:: INSTRUCTIONS TO FOLLOW ::
The material below holds pictures; leave them out and reproduce exactly the lines from the one with "The image size is (1024, 514)." through the one with "Where should I", inclusive.

:: DATA EXTRACTS ::
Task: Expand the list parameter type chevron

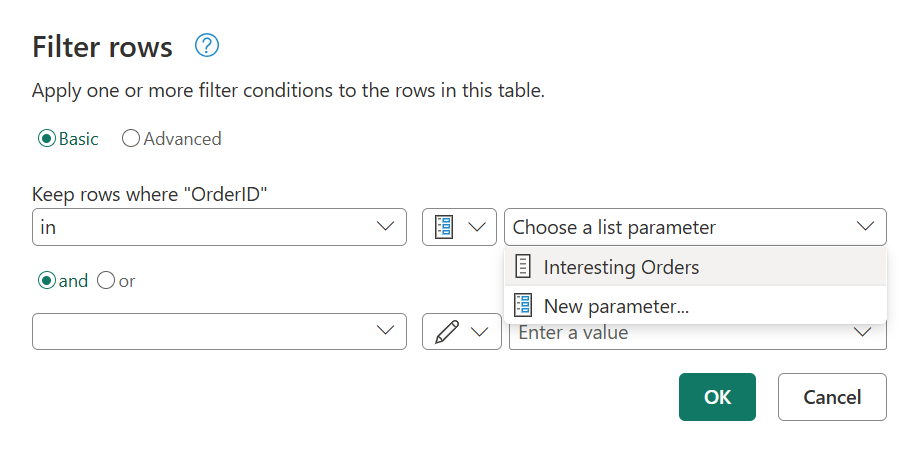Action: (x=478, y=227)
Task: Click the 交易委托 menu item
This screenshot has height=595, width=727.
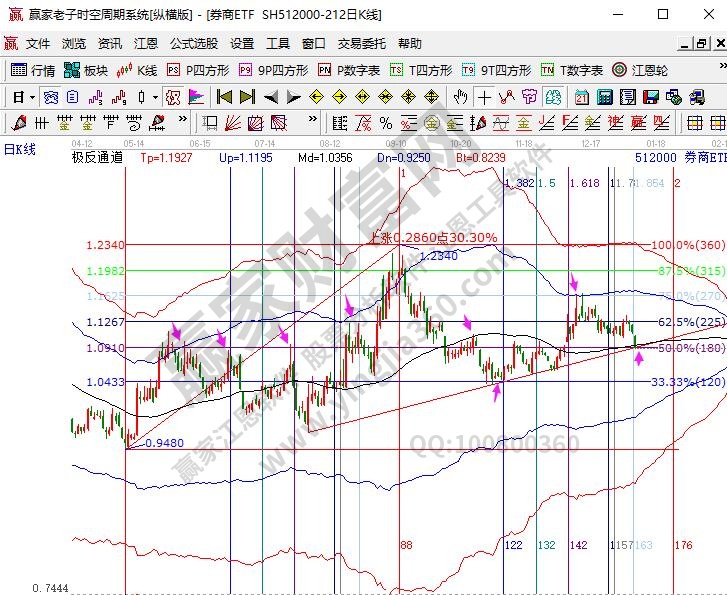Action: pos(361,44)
* * *
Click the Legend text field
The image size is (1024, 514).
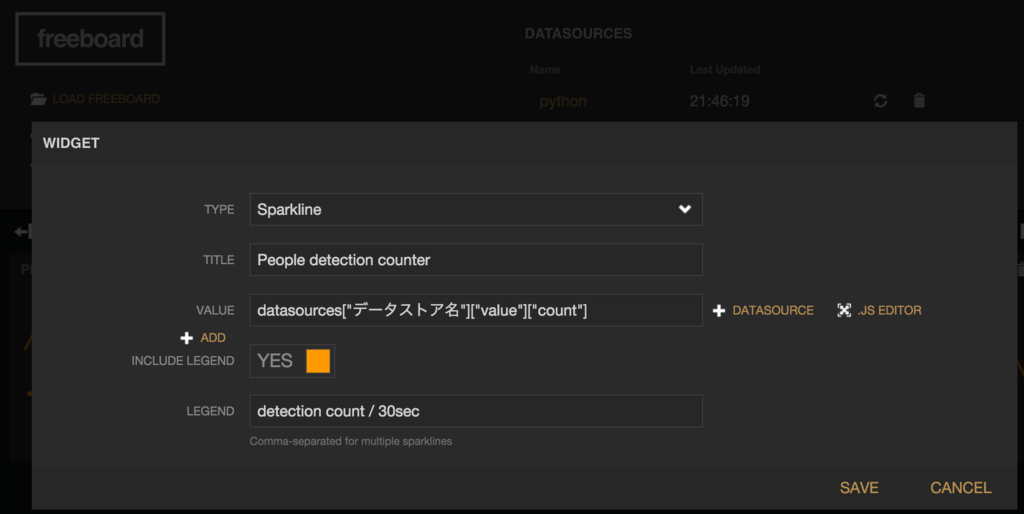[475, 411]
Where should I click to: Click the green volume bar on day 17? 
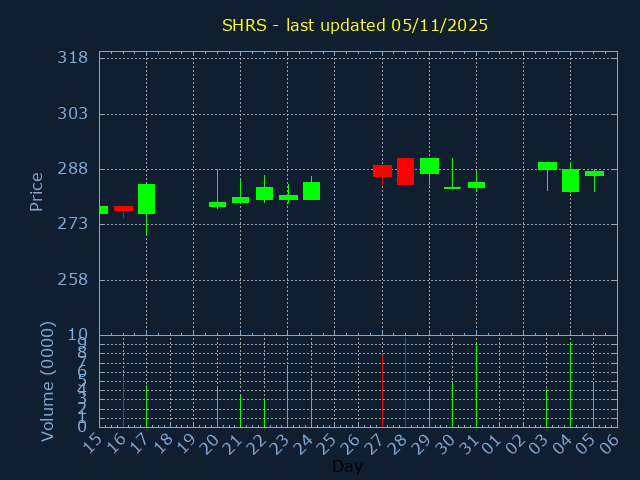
==
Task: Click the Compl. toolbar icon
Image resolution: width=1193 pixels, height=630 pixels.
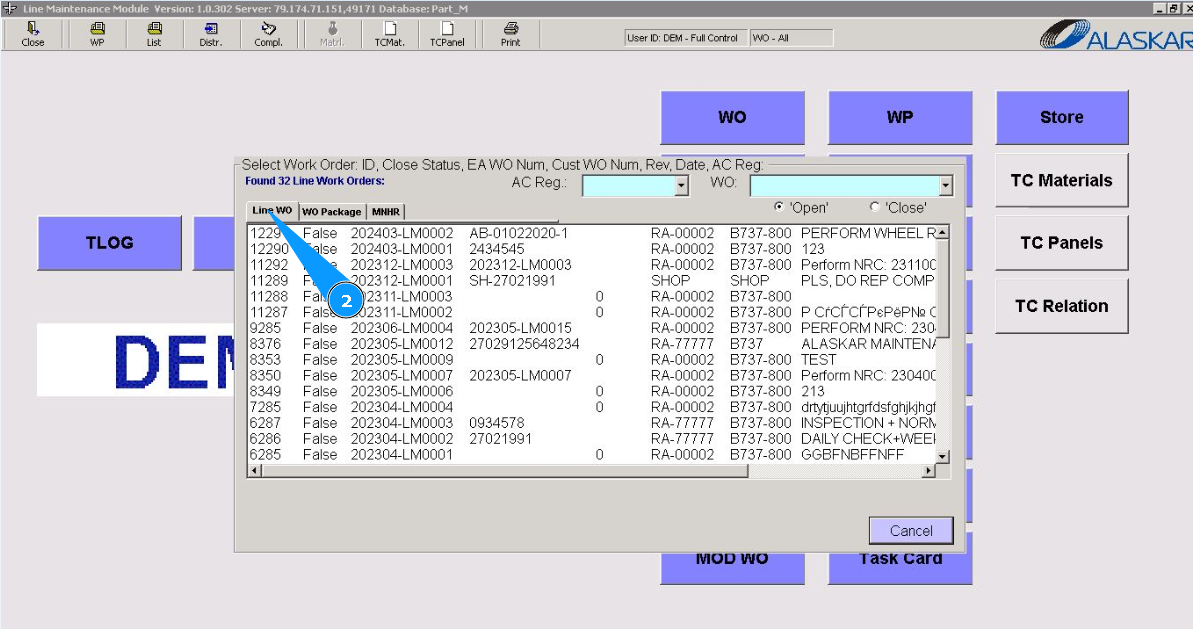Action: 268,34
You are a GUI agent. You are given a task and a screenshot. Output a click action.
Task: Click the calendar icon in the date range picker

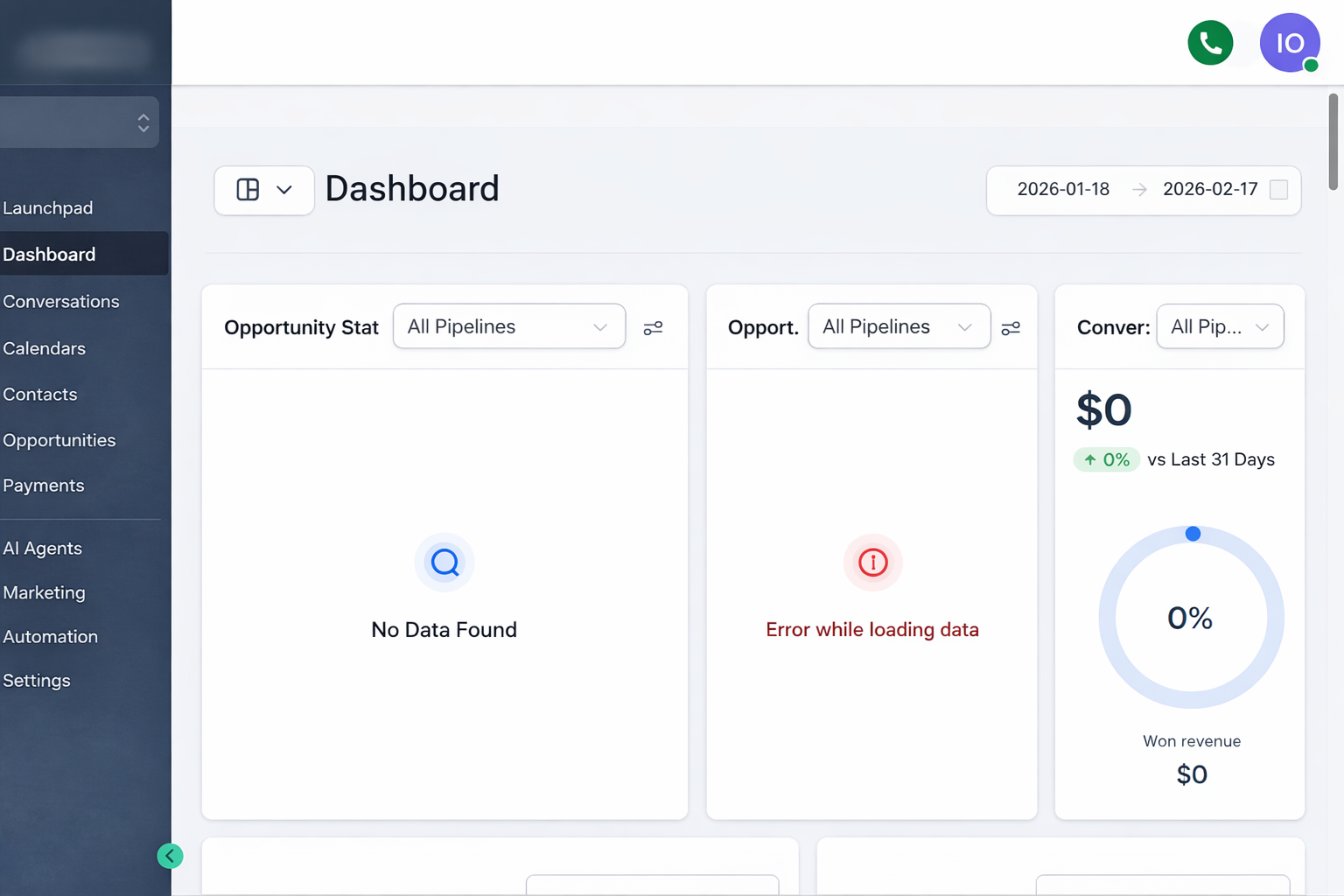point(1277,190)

:: TASK OUTPUT ::
The image size is (1024, 514).
[475, 411]
Where should I click to: Click the green volume bar on day 17? 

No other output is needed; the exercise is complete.